Tertre Lane build ‘runs contrary to P&R plan objectives’ – deputy
THE concentration of development in the north of the island appears contrary to the objectives of the Policy & Resource Plan, according to one deputy.
Laurie Queripel said he has discussed ways to address the presumption of concentrating development on urban areas with other northern deputies ahead of an upcoming periodic review of the Island Development Plan and Strategic Land Use Plan.
The recently approved development framework to build in Tertre Lane in the Vale, on a 0.27 hectare green field, has been opposed strongly by a number of residents and politicians.
Although the original draft has been amended to reduce the number of potential dwellings from a maximum of 17 to a maximum of 12, Deputy Queripel said the concessions do not make amends for the fact the site has been considered for development in the first instance.
‘It’s extremely disappointing that any development at all is being considered on one of the few green spaces left in an otherwise densely built-up area.
‘It’s difficult to see how reducing the number of dwellings by a few will help to address all the issues and concerns raised, such as additional traffic activity in a small lane, adding to the strain on infrastructure and services, including drainage/water run-off etc.' Summerfield Road is already prone to flooding, he said, due to rainwater running down Rue des Coutures.

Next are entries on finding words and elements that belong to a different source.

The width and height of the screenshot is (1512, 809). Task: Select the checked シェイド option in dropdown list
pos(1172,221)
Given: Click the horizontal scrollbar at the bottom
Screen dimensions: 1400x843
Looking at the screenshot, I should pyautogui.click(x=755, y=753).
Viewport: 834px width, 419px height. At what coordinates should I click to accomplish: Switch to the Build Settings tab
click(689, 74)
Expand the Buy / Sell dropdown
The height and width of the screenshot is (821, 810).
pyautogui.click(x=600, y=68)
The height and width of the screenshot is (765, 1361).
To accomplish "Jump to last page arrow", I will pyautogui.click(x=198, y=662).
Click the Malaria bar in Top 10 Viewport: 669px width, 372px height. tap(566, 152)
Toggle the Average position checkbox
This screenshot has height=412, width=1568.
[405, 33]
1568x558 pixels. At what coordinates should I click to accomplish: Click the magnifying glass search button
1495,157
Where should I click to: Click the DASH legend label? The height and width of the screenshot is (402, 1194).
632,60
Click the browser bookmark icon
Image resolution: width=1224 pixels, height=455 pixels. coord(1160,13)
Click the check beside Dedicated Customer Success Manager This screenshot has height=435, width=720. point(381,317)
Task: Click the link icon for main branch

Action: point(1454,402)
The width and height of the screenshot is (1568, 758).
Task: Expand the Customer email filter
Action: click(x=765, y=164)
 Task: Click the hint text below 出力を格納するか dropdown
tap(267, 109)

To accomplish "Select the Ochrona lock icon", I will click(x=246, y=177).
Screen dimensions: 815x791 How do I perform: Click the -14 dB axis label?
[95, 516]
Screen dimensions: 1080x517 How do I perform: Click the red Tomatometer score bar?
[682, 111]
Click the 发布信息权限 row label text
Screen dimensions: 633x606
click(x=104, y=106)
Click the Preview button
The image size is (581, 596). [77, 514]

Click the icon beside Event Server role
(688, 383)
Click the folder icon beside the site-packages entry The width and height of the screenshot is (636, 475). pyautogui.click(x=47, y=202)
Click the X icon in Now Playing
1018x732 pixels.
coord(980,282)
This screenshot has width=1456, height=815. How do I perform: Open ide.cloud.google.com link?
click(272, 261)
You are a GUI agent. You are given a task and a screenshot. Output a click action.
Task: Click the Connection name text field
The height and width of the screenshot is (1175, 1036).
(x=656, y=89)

‘If plans do come forward it will be for parishioners and willing Vale deputies to participate in the process and again make the case for objection.
‘Then there is the accumulative effect of so much potential development being earmarked for a comparatively small area including Braye Road. The more I think on it, the more I am persuaded that the presumption of concentrating so much development in the north of the island runs contrary to the social and environmental policy objectives of the Policy & Resource Plan,’ he said.
In relation to the forthcoming review of the IDP and SLUP, Deputy Queripel said that deputies interested in seeking changes could get together to consider a plan of action.
‘This review will apparently produce qualitative and quantitative material and a report will be brought to the States in due course.
‘This will be the time to consider ways to address/amend the presumption of concentrating development in the urban areas. I received a good response from my northern colleagues, there is a will to tackle this issue despite the significant work this would entail,’ he said.